A atuação do Ministério Público do Tocantins (MPTO) garantiu decisão judicial favorável, concedida na forma de tutela de evidência, que é quando o direito da parte é tão claro e evidente que não se justifica esperar até o fim do processo, contra a nomeação irregular de uma advogada para o cargo de Procuradora-Geral do município de Aguiarnópolis, no Bico do Papagaio.
A 1ª Promotoria de Justiça de Tocantinópolis ingressou com Ação Civil Pública (ACP) após identificar que o cargo de procurador-geral foi ocupado por profissional sem vínculo com a carreira, mesmo havendo procuradora concursada em exercício na estrutura da Procuradoria Municipal.
Segundo o MPTO, como o município possui Procuradoria estruturada por lei e ocupada por servidora efetiva aprovada em concurso público, é inconstitucional a designação de pessoa externa à carreira para chefiar o órgão.
Ao analisar o caso, o juiz da 1ª Vara Cível de Tocantinópolis entendeu que os fatos estão suficientemente comprovados por documentos e já foram decididos de forma semelhante pelo Supremo Tribunal Federal (STF), com base em três precedentes convergentes: o Tema de Repercussão Geral nº 1010, a Arguição de Descumprimento de Preceito Fundamental nº 1.037 e o Agravo em Recurso Extraordinário nº 1.520.440/MS. Por isso, não foi necessário aguardar a produção de mais provas para a concessão da medida.
O que a Justiça determinou
Com base na tutela de evidência, o juízo determinou integralmente o que foi requerido pelo MPTO. Entre outras providências ordenadas, foram determinadas a exoneração da ocupante do cargo comissionado no prazo de dois dias úteis, contado da intimação da decisão, e a obrigação de novo provimento do cargo recair exclusivamente sobre integrantes do quadro efetivo de procuradores municipais concursados.
Em caso de descumprimento de qualquer das obrigações impostas, foi fixada multa diária de R$ 1 mil.
Centralização de funções e esvaziamento institucional
O MPTO apontou risco de invalidade de contratos, licitações e atos administrativos do município, já que estes dependem de pareceres emitidos por quem deve estar regularmente investido na função.

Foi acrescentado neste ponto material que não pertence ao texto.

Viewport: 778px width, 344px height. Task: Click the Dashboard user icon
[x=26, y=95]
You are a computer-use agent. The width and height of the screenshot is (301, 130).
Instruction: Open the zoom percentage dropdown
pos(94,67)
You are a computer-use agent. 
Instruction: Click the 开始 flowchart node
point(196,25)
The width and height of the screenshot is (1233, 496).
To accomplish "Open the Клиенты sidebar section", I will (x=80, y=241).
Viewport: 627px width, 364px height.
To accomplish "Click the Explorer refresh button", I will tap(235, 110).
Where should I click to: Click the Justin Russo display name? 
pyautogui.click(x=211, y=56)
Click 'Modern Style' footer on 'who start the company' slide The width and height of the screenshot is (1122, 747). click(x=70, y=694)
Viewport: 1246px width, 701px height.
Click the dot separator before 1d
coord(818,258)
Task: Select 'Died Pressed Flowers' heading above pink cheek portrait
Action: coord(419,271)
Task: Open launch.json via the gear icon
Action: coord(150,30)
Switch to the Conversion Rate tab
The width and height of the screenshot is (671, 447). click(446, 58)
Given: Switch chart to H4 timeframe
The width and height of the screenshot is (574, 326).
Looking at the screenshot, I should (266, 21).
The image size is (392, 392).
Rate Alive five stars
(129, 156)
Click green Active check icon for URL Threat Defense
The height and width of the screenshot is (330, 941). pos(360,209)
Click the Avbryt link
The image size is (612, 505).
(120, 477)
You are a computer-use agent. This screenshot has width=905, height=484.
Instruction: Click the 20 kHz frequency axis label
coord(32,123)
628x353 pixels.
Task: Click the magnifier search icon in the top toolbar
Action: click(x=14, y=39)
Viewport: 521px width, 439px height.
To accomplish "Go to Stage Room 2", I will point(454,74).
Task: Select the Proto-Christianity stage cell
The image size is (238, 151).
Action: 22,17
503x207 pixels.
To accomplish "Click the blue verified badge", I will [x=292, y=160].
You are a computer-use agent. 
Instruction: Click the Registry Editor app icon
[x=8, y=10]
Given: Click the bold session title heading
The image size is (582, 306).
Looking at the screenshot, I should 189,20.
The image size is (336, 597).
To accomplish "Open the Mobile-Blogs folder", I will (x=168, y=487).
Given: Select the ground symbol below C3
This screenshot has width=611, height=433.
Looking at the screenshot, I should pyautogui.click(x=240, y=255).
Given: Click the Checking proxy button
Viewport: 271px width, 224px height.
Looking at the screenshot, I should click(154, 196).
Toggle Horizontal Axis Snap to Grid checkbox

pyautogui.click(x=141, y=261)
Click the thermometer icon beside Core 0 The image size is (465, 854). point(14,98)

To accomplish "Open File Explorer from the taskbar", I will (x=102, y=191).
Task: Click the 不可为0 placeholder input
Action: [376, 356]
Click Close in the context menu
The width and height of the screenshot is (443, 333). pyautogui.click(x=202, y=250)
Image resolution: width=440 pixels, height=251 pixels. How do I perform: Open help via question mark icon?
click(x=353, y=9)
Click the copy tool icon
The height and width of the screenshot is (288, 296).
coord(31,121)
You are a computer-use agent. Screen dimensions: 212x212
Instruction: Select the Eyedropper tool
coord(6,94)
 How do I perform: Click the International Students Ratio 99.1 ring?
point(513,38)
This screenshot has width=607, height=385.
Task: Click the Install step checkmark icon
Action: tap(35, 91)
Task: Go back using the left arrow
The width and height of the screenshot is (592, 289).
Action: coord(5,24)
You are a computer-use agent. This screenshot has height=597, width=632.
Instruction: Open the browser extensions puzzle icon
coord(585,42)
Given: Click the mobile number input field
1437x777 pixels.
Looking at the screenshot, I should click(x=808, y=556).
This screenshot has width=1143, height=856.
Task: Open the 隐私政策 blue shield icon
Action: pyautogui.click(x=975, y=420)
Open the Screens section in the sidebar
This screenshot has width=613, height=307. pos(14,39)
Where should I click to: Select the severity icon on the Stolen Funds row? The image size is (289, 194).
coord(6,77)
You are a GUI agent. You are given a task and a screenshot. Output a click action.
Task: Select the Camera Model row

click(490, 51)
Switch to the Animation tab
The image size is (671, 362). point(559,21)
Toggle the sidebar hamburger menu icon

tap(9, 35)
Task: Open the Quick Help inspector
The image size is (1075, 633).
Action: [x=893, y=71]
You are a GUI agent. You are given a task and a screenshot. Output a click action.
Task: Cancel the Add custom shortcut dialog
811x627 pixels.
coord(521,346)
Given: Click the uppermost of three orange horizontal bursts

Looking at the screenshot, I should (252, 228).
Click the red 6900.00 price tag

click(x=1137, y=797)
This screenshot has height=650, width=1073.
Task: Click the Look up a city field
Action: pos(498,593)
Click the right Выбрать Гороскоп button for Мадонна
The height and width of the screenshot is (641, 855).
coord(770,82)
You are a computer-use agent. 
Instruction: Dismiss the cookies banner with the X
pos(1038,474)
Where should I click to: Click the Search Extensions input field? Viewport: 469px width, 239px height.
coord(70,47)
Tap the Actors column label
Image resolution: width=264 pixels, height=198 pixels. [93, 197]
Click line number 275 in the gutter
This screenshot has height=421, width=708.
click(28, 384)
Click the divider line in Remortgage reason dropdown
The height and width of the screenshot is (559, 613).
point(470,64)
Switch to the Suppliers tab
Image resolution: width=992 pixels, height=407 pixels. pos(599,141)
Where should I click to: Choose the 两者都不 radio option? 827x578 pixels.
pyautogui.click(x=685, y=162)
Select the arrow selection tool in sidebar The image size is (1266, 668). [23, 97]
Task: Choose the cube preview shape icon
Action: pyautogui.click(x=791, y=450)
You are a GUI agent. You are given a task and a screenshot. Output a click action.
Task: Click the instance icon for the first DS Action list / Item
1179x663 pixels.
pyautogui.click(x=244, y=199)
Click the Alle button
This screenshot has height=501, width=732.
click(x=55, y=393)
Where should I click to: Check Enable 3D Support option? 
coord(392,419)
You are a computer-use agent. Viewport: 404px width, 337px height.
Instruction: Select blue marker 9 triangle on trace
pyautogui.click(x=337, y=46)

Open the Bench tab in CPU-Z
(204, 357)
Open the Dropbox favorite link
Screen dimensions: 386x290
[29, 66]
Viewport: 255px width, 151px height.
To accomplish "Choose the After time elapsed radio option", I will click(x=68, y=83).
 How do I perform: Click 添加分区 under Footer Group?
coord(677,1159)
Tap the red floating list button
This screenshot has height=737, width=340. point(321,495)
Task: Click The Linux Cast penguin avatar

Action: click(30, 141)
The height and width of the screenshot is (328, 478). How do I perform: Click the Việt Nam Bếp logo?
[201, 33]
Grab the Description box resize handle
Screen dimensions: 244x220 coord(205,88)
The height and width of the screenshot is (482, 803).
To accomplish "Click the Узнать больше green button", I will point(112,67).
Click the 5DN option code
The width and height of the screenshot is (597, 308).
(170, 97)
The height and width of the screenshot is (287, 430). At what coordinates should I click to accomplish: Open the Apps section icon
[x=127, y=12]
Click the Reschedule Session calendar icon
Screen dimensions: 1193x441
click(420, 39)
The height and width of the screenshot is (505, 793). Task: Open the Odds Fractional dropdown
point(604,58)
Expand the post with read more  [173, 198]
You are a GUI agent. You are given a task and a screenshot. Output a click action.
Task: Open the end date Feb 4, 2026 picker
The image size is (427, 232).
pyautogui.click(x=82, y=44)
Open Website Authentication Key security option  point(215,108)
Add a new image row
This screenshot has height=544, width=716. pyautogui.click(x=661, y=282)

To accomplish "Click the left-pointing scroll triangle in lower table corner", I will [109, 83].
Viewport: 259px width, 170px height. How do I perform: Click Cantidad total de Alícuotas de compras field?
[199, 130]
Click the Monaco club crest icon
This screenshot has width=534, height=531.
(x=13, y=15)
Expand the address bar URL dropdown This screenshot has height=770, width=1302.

A ação busca, assim, assegurar o respeito ao modelo constitucional da advocacia pública e garantir que a atuação jurídica municipal seja conduzida por membros de carreira, com autonomia técnica e estabilidade.
Além da nomeação considerada irregular, o MPTO afirmou que houve concentração de atividades jurídicas na Procuradoria-Geral sob comando da ocupante do cargo comissionado. A medida teria retirado atribuições da procuradora concursada, única integrante efetiva da carreira no município.
Relatos encaminhados ao MPTO pela Subseção da Ordem dos Advogados do Brasil (OAB) de Tocantinópolis e pela Associação Nacional de Procuradores Municipais (ANPM) indicam que a servidora efetiva passou a ter suas funções limitadas e subordinadas, situação que a ação aponta como esvaziamento funcional e comprometimento da autonomia técnica da servidora. Acolhendo esse entendimento, a Justiça determinou a cessação imediata de qualquer ato restritivo e garantiu à procuradora efetiva o acesso direto às demandas institucionais.